Quieter week on paper, busier underneath. The police and the regulator both moved: a push for fast-track courts on prolific shoplifters, and the cyber threat to national infrastructure spelled out in hard numbers. The thread running through both, and through this week’s tip, is the same. The evidence you capture at the time is the evidence that holds.

🗞️ THIS WEEK IN UK SECURITY

The Case Is Only as Good as Your Log

The Met and major retailers have asked government to put prolific shoplifters before a court within about 72 hours of charge, with firmer enforcement of court orders. The numbers behind it are stark: 104 repeat offenders were linked to more than 4,000 offences across two financial years, and most kept going right through the system. Faster justice only works if the file is ready. That means clean CCTV, body-worn footage, timed logs and a usable statement, captured at the time, not rebuilt later.

The NCSC also told the RUSI security lecture it handled more than 200 cyber incidents against national infrastructure in the year to May, roughly three-quarters linked to hostile states. On a CNI site, physical and cyber sit on the same incident log.

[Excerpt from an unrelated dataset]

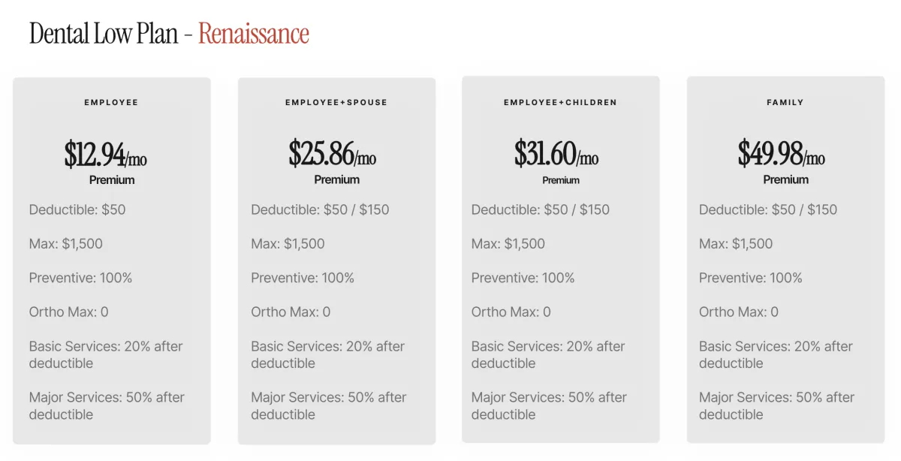Click Premium label under $12.94/mo

point(112,180)
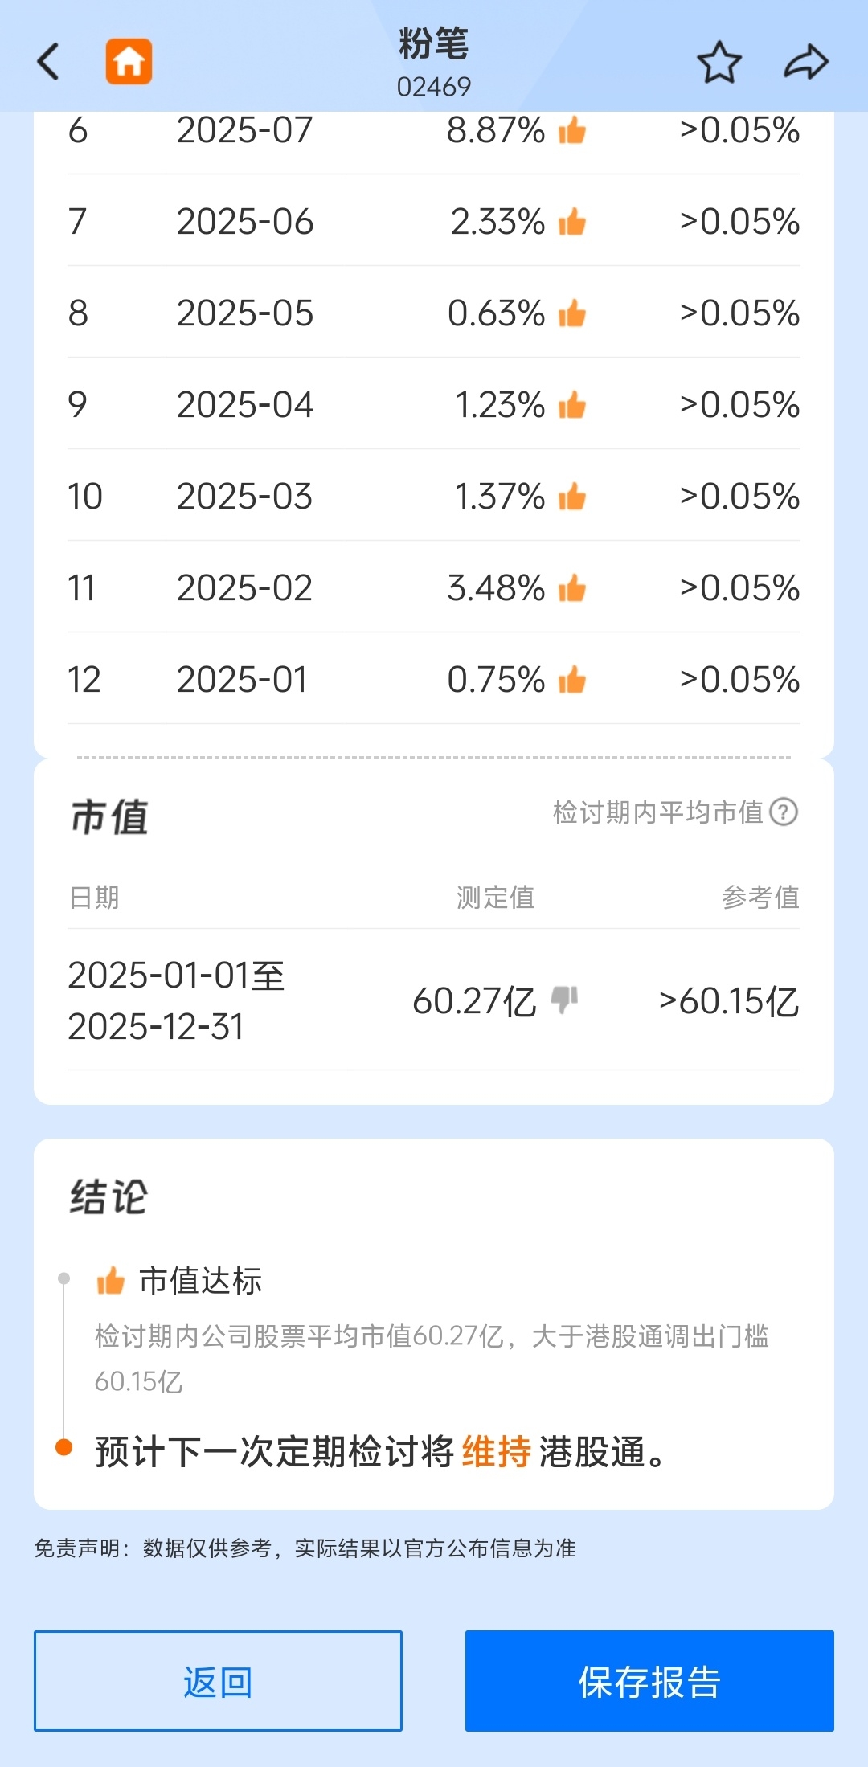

Bottom line: shoplifter or hostile approach, the case is only as strong as what your team captured on the day.

📋 COMPLIANCE CORNER

Martyn’s Law: the Enforcement Rulebook Is Being Written

The SIA’s consultation on how it will regulate Martyn’s Law closed on 12 June. That guidance sets out how the regulator will inspect premises and events, what it expects to see in a protective security plan, and how it will act where standards fall short. With the consultation closed, the SIA is finalising it ahead of the duty taking effect in spring 2027. The notification detail, how venues actually register with the regulator, follows later this year.

Fix: if you run a qualifying site, start the protective security plan now, do not wait for the final guidance to begin.

🔧 OPERATIONAL TIP

Take the History Before the File Arrives

When an officer transfers in, deployment almost always moves faster than the paperwork. The work history lands weeks later, sometimes months, and by then you have already made calls about someone you could not properly assess. Do not wait for the file. On day one, ask them directly: where were you, who managed you, why the move. Verify after, never instead.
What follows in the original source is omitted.